Stored items
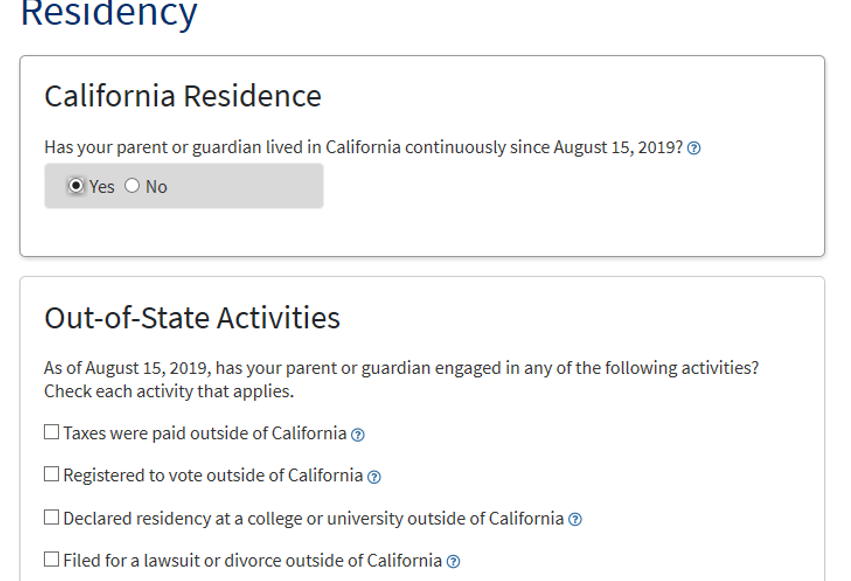Open help for filed lawsuit or divorce

pos(453,561)
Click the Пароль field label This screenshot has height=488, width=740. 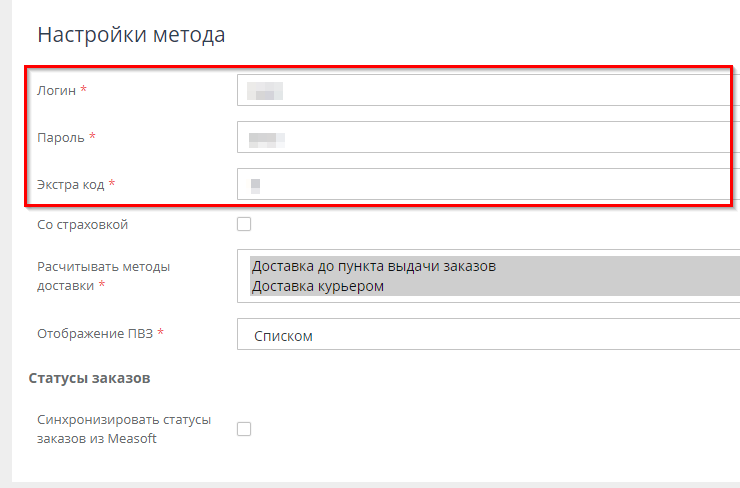[x=60, y=137]
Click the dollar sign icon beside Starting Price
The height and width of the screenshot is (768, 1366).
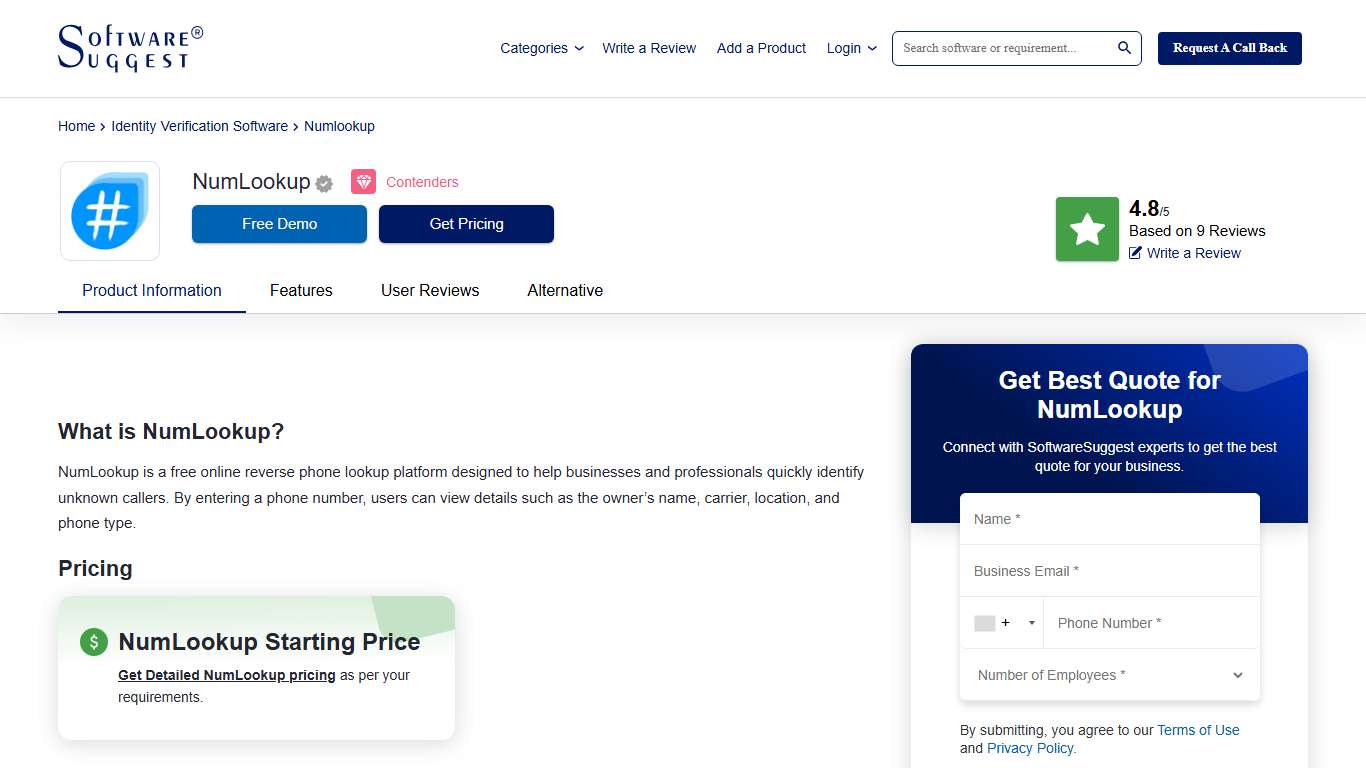93,642
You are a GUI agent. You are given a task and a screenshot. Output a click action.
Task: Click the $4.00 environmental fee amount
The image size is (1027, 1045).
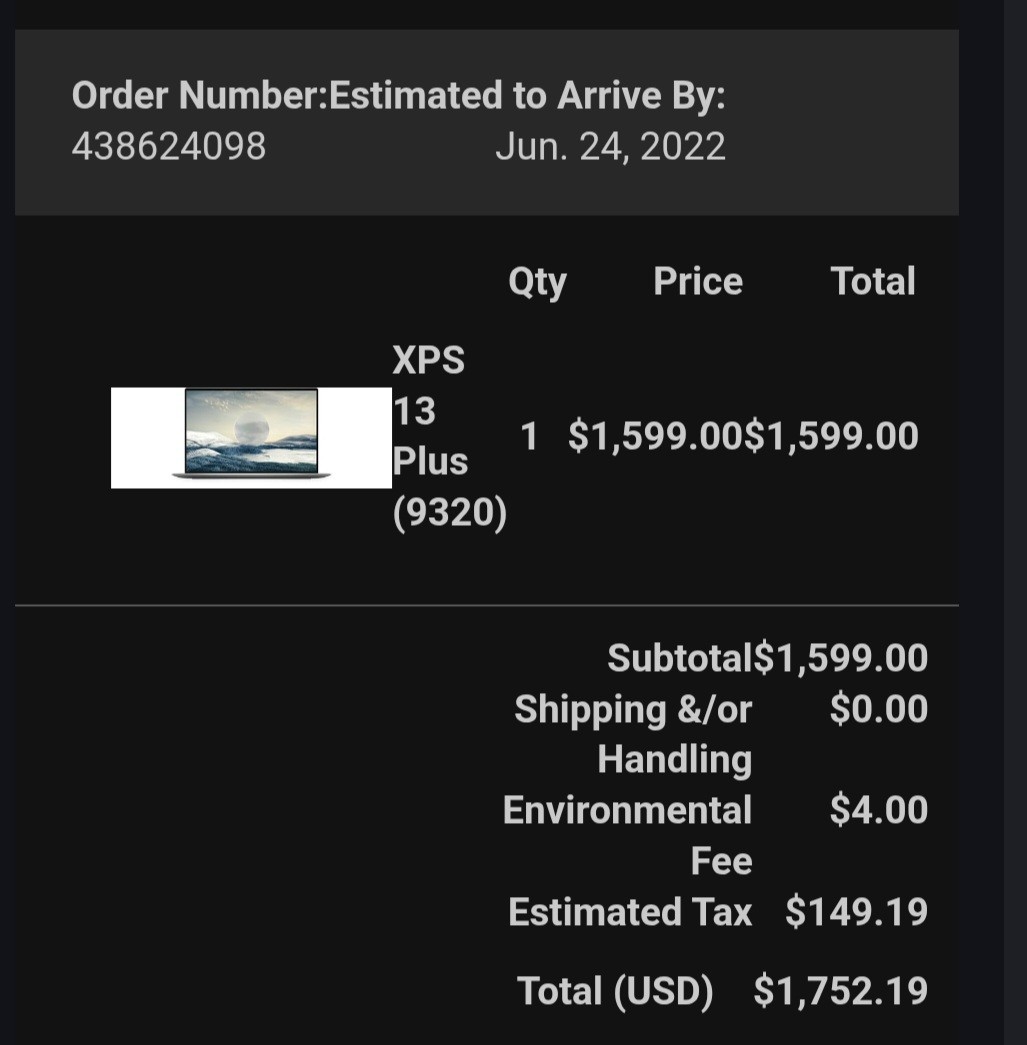click(x=878, y=810)
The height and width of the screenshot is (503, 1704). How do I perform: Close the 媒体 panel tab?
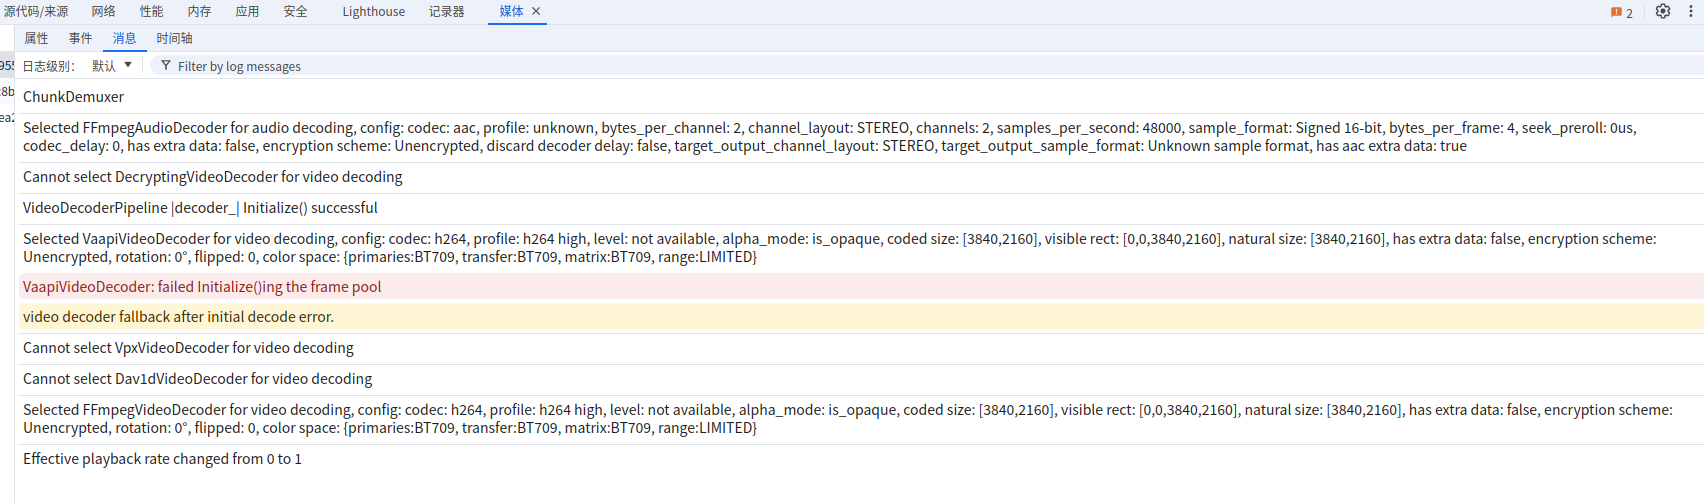pos(536,11)
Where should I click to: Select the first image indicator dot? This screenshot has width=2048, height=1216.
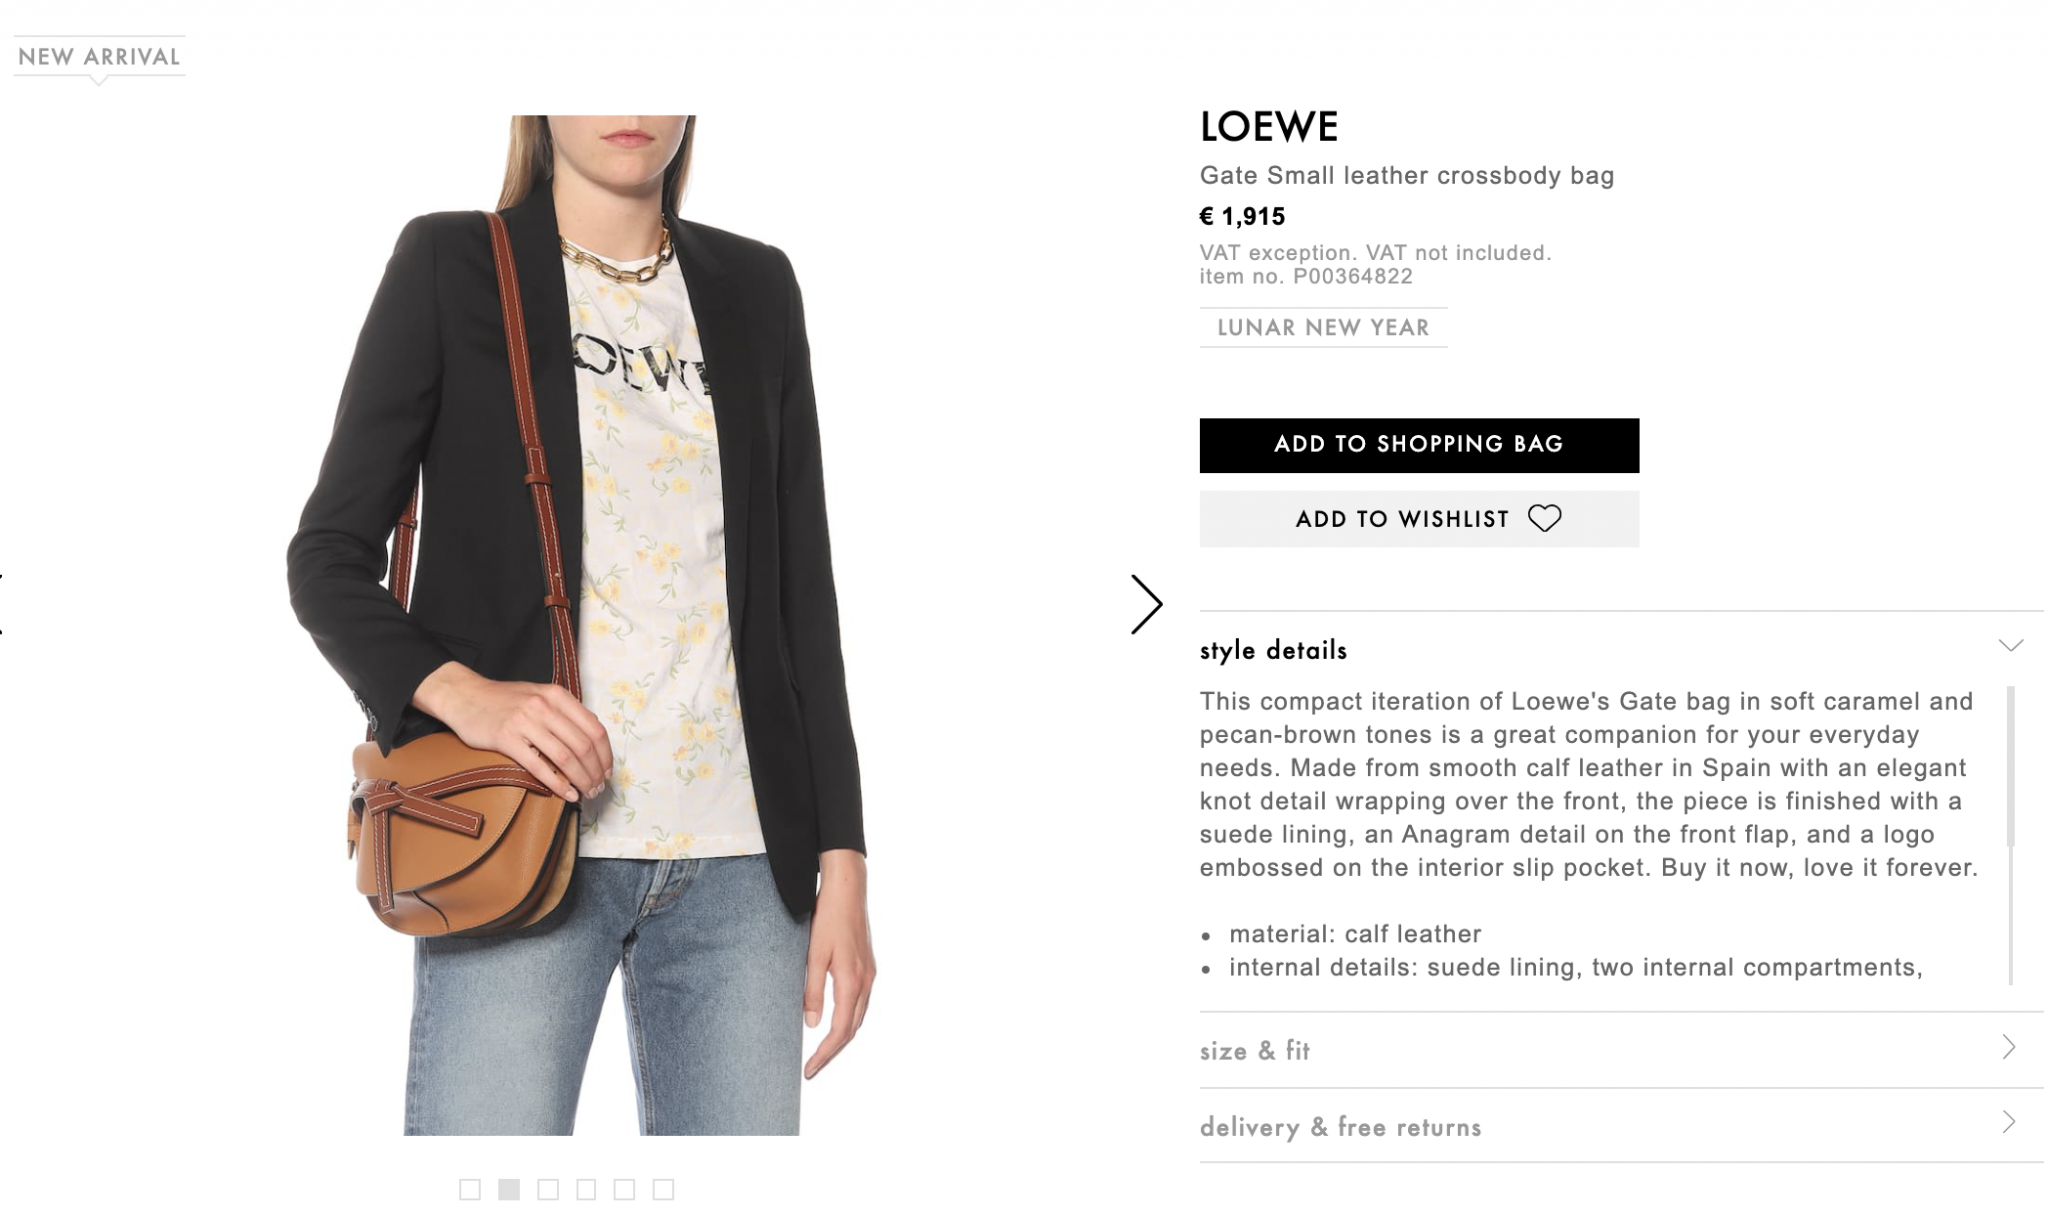470,1189
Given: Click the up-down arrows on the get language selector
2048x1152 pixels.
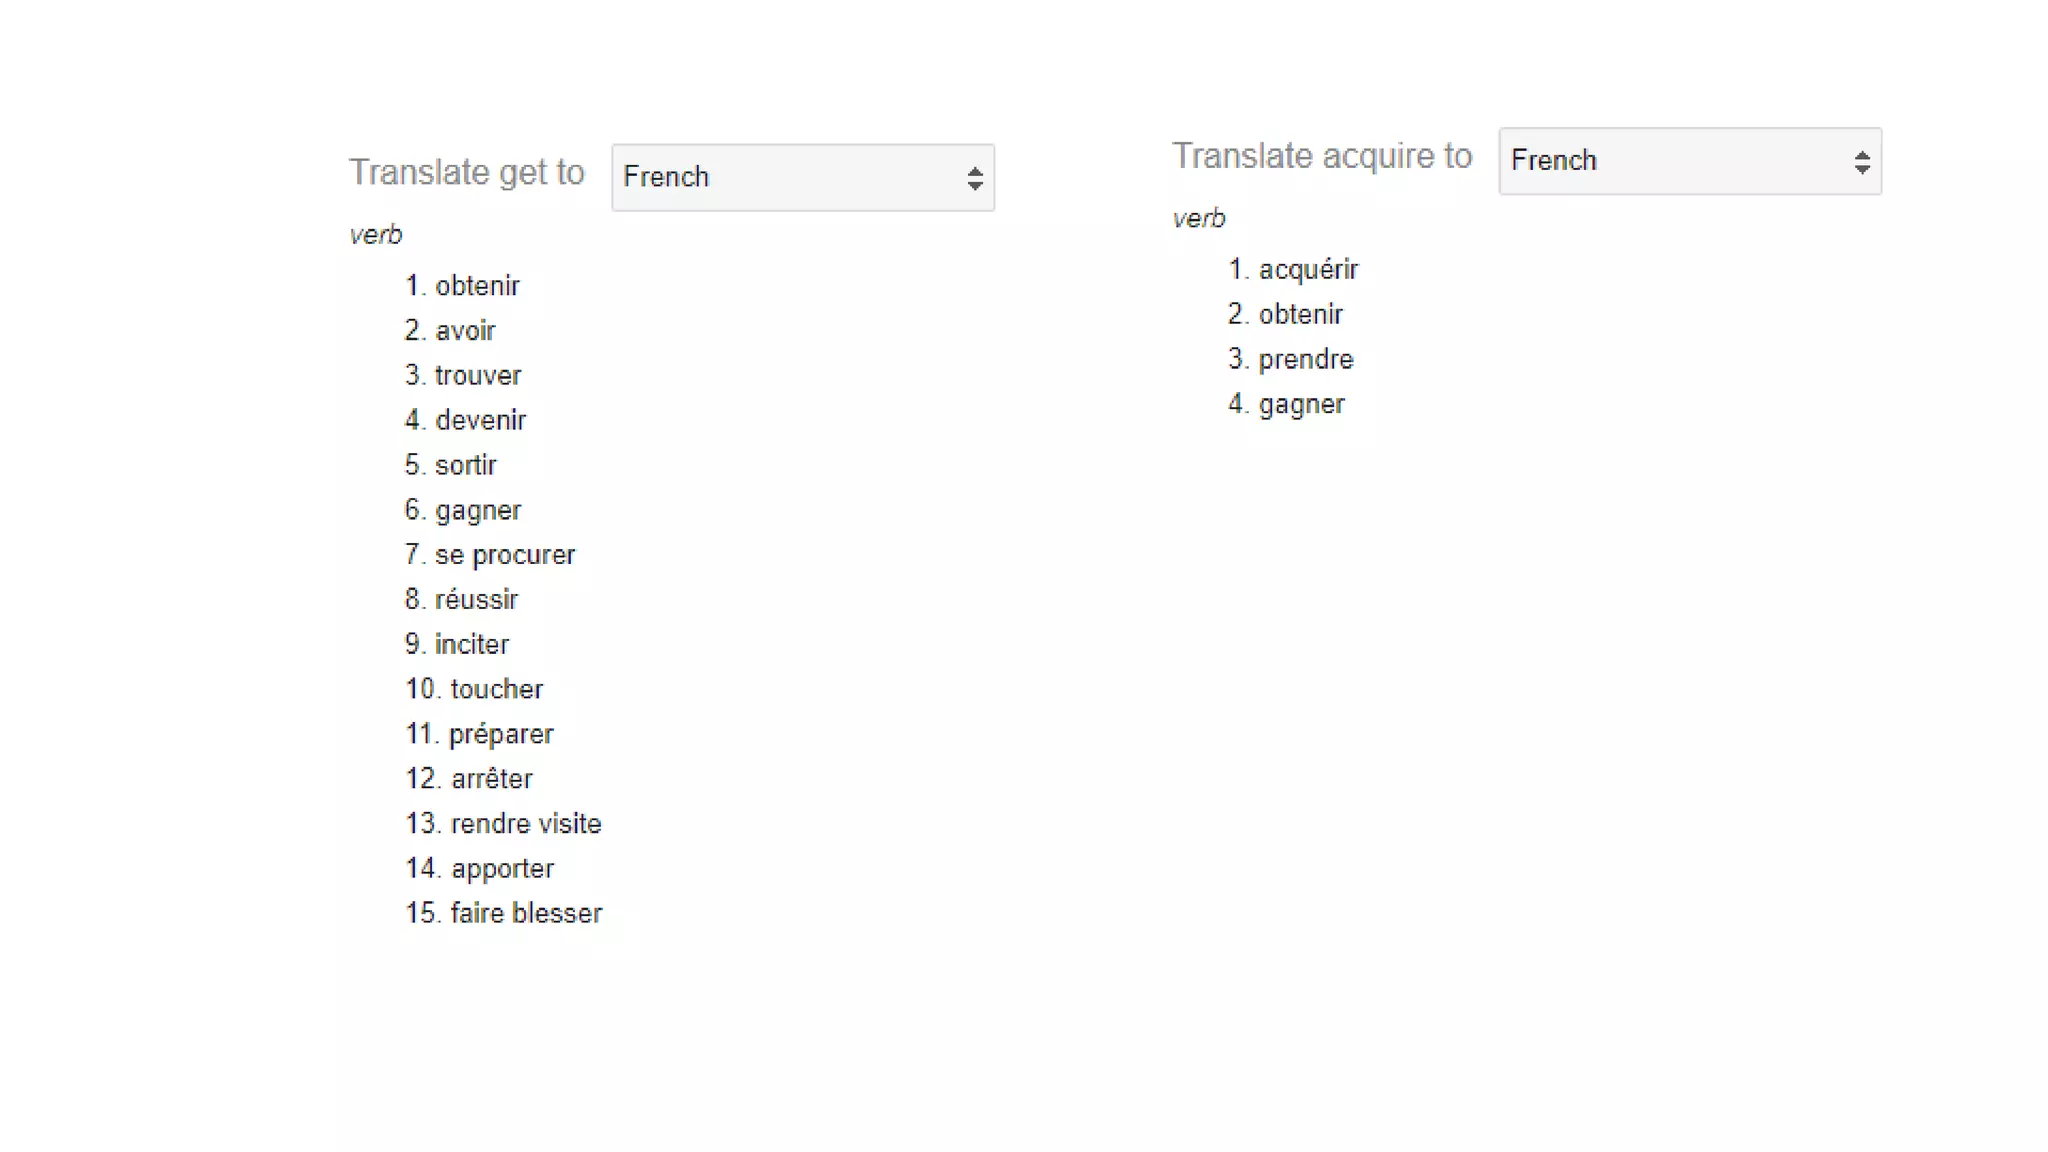Looking at the screenshot, I should click(974, 178).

- What this task involves
Starting at the line that contains "The height and width of the screenshot is (768, 1366).", reproduce exactly and only the lines through the end of the entries above, with the pictures excluded.

- Written response
The height and width of the screenshot is (768, 1366).
93,642
You are a GUI agent. You are given a task and a screenshot. Output a click action.
Task: Click the $4.00 environmental fee amount
The image size is (1027, 1045).
click(x=878, y=810)
The height and width of the screenshot is (503, 1704). How do I perform: Close the 媒体 panel tab?
pos(536,11)
Where should I click to: Select the first image indicator dot? This screenshot has width=2048, height=1216.
470,1189
Given: Click the up-down arrows on the get language selector
2048x1152 pixels.
Looking at the screenshot, I should click(974, 178).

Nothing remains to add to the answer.